Thursday, September 28, 2006

The web magazines with content 95% suppliers by 'users'.

My out takes from the interview with Jeremy Tapp of online publisher Magicalia.

What we learn from this is yet another market that now exists for good copy from the Public relations industry.

"It doesn't take a genius to look at the ABCs this year to know things are changing.

"Frankly, I think a large part of what is happening is because of the web, it has finally started to grow commercial teeth, its bite is becoming as bad as its bark," said Jeremy Tapp.

Tapp and his business partner Adam Laird co-founded Magicalia seven years ago. It is home to 40 specialist website communities.

However, last month Magicalia bought Encanta Media for £2.72 million to get its hands on its woodworking, modelling, patchwork and gardening magazines and initiate its move from solely digital into duel publishing.
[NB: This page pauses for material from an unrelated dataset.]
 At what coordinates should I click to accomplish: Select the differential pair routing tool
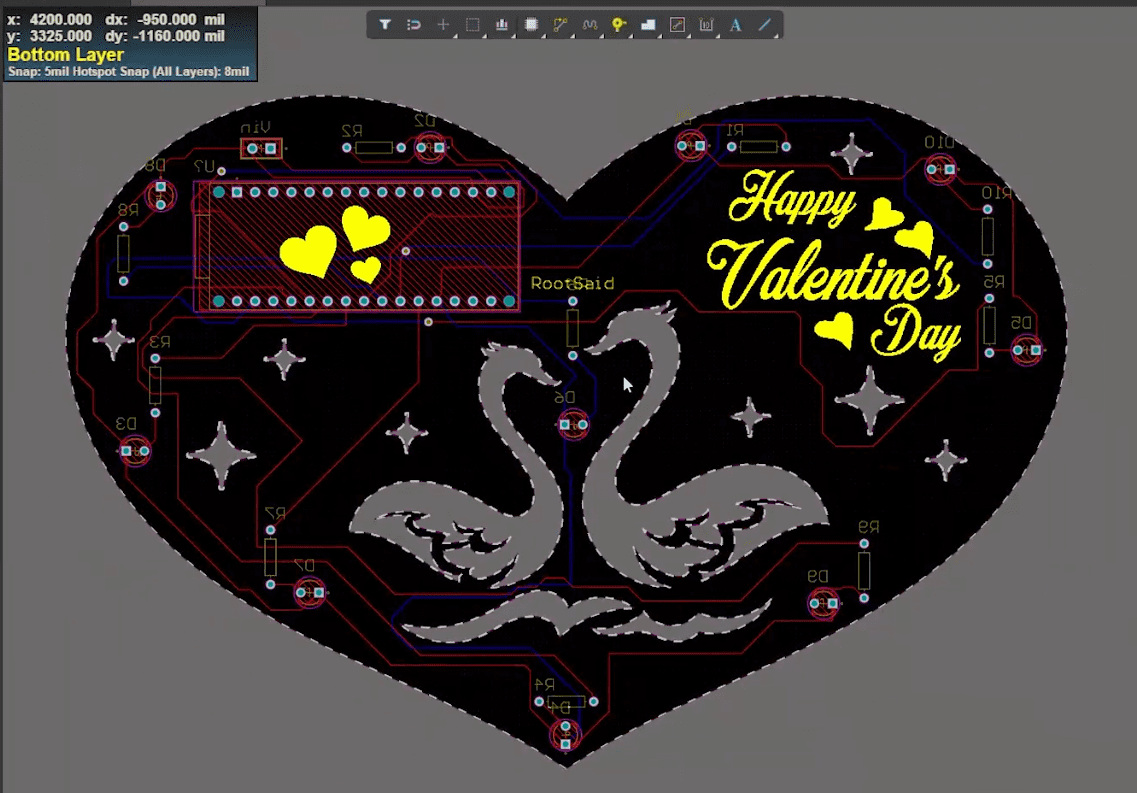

"A lot of people say web is important to their magazines but what they really mean is that it is a defensive action, essentially 'how do we deal with this thing that we would rather not deal with,' by which they mean the ingress of something that changes their world.

"We recognise that magazines are fabulous and have a deep connection with readers, a permanent connection with readers and advertisers, and we want to do that too.

"The fully evolved cross-media company in a couple or three years time will be seamless and will have skills in both those worlds."

Many of Magicalia's sites have up to 95 per cent of their content supplied by the users.

Publishing online and having a sturdy technological base has allowed Magicalia to launch titles that would not otherwise survive in print and attract several small audience groups that when combined offer a powerful advertising bait.

"Without the cost of distribution, without the cost of paper, we can reach into a smaller niche."

"Getting money out of readers for content when there is high quality content available for free on the website next door is always going to be difficult.

"You have to create an environment that is really high quality if you are going to do that, the reason that we have not done it yet is for precisely that difficulty. It's a new world and people are still scrambling for market share."